Shares of Vedanta's newly listed demerged entities, including Oil and Gas and Power, surged up to 20% in Wednesday's trade. Market analysts caution against chasing the rally, suggesting a 'buy-on-dips' approach for long-term investors.

Shares of Vedanta Limited's recently demerged entities experienced significant gains in Wednesday's trading session, with some new listings soaring by as much as 20%. This strong market interest follows the completion of Vedanta's strategic demerger process, which saw four separate companies listed.

Demerged Entities See Strong Gains

Vedanta Oil and Gas Ltd led the charge, with its shares climbing 20% to ₹38.76. Vedanta Power Ltd also saw a substantial jump, initially rising 17.12% to ₹47.20 before settling at a 7.47% increase, trading at ₹43.31. Vedanta Iron and Steel Ltd hit its 10% upper circuit limit, reflecting robust investor demand. Vedanta Aluminium Metal Ltd also posted gains, up 1.02% to ₹455.
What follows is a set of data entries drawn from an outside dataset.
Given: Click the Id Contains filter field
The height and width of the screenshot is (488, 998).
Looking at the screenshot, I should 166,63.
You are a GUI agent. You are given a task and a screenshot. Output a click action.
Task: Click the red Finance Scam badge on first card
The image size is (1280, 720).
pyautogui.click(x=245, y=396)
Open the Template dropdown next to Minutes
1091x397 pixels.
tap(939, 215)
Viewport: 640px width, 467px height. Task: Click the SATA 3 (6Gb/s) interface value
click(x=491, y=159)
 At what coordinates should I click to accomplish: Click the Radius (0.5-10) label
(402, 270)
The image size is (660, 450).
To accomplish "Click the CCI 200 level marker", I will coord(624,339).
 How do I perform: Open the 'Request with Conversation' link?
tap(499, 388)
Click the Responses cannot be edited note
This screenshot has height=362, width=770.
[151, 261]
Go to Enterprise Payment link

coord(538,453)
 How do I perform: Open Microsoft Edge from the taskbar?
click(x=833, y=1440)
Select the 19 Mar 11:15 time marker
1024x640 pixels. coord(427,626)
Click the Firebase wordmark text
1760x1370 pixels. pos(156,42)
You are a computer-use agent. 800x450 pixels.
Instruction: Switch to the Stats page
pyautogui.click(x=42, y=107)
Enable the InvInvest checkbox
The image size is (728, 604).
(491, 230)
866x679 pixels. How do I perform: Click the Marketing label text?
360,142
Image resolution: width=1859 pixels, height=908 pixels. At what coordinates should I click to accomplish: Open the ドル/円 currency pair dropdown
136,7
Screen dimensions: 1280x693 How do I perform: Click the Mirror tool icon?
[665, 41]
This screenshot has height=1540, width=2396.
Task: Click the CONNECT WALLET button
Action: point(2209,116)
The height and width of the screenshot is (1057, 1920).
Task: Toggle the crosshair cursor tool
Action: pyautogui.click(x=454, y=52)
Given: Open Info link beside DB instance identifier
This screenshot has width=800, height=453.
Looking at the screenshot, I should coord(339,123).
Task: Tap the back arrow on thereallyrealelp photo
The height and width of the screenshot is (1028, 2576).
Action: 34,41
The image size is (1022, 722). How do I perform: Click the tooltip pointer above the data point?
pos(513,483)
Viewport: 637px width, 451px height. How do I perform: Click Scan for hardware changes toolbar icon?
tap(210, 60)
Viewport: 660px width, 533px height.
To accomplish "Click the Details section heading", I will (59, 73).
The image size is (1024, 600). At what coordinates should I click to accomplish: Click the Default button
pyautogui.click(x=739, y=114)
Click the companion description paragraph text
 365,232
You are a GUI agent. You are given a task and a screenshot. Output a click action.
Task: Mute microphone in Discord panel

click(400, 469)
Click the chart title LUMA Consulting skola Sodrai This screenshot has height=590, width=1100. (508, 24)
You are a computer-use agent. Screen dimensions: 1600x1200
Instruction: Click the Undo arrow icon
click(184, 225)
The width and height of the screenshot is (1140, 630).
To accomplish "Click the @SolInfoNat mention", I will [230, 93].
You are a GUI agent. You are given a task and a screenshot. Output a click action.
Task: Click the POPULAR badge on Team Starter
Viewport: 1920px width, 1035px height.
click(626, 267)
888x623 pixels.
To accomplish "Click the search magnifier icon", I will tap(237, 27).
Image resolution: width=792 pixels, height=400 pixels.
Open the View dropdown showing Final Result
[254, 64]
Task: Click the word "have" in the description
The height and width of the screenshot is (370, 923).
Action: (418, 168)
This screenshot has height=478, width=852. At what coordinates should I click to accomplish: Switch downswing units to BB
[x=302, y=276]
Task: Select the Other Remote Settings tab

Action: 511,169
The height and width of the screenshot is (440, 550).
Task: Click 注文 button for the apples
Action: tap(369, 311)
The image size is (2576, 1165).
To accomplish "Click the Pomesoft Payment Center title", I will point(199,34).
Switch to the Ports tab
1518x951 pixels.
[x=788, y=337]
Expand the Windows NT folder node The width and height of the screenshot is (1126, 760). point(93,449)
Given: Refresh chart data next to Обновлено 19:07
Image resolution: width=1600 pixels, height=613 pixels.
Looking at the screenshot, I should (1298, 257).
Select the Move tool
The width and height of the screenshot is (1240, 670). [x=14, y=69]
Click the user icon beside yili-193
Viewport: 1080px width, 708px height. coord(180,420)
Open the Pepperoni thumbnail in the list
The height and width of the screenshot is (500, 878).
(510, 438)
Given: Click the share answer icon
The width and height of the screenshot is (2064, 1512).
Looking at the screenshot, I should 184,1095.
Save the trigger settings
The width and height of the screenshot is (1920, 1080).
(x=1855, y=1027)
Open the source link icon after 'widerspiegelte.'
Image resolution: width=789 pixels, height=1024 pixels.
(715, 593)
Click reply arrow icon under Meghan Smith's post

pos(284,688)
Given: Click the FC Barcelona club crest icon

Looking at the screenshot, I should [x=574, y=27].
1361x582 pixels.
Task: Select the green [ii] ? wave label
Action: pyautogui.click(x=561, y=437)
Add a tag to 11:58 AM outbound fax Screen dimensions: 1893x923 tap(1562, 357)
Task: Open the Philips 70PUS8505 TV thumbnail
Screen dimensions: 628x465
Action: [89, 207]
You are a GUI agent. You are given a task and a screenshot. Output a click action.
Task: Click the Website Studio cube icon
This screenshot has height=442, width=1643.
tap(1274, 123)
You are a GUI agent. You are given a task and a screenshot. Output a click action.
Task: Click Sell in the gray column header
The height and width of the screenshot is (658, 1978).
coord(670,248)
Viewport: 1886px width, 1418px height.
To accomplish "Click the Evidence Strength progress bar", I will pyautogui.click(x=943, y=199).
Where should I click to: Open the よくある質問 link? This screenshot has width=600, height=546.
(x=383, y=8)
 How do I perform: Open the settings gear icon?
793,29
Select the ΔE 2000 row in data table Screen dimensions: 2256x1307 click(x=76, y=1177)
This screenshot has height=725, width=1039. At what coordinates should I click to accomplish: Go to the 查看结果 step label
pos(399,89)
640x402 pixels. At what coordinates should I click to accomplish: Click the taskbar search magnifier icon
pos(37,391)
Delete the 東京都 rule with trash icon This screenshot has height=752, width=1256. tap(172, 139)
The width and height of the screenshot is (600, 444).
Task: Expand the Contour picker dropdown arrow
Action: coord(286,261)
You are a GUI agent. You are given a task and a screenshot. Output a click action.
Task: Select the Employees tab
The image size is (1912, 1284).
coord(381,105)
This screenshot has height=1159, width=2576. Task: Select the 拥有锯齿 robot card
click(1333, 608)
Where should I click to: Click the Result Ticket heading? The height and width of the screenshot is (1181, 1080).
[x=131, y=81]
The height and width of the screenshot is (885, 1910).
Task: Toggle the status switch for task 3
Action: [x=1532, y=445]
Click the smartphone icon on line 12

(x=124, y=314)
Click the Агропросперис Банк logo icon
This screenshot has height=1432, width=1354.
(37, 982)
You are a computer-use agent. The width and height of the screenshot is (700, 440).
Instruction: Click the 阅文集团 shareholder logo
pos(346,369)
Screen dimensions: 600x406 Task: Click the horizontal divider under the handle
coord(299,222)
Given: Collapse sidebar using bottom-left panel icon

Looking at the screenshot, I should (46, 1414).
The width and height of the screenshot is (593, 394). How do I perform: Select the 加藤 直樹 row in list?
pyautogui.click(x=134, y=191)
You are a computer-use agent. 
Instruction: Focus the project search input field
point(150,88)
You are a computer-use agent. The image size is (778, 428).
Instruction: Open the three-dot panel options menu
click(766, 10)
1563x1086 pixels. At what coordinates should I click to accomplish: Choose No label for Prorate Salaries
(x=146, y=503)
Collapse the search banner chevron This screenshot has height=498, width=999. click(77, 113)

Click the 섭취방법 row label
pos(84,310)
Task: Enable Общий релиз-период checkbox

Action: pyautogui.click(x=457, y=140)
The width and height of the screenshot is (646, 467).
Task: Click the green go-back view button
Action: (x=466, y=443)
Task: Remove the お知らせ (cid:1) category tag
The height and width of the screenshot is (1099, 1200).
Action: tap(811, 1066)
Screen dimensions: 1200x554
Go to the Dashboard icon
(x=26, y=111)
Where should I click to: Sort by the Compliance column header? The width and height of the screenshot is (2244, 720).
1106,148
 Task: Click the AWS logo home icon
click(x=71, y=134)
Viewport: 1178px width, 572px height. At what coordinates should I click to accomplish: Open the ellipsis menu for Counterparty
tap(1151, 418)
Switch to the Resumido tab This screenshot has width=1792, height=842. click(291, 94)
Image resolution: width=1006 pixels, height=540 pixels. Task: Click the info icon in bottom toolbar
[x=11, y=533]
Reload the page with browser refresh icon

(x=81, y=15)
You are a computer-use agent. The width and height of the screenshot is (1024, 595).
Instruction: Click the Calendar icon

In contrast to its newly independent subsidiaries, the parent company, Vedanta Ltd, traded lower, slipping 1.92% to ₹275.40.

Expert Advice: Caution Amidst Rally

Despite the sharp upward movement, market participants and analysts are advising caution. Ravi Singh, Chief Research Officer at Master Capital Services, acknowledged the positive investor response to the standalone entities post-demerger. However, he warned,

“After such a sharp upmove, some short-term profit booking or consolidation cannot be ruled out. Investors with a medium- to long-term horizon can continue to hold the stock, as the business fundamentals remain encouraging. Fresh investors should avoid chasing the rally and instead look to accumulate on dips for a better risk-reward opportunity.”

Kranthi Bathini, Director of Equity Strategy at WealthMills Securities, echoed this sentiment, suggesting that investors wait for a couple of quarterly results to properly assess the companies' performance before making significant investment decisions. He also recommended a 'buy-on-dips' strategy for those keen on gaining exposure.

Vedanta's Future Vision

Anil Agarwal, Founder and Chairman of the Vedanta Group, expressed optimism about the future of the newly independent sectors. He stated that each of the five sectors (including the parent company) is exciting and holds tremendous potential. Agarwal reaffirmed the group's commitment to being a dividend-paying entity and creating value across all its companies.

Highlighting ambitious growth plans, Agarwal announced the group's intention to invest $20 billion over the next five years, primarily in India. He projected that each of these companies has the potential to reach $100 billion in revenue, underscoring the long-term vision behind the demerger.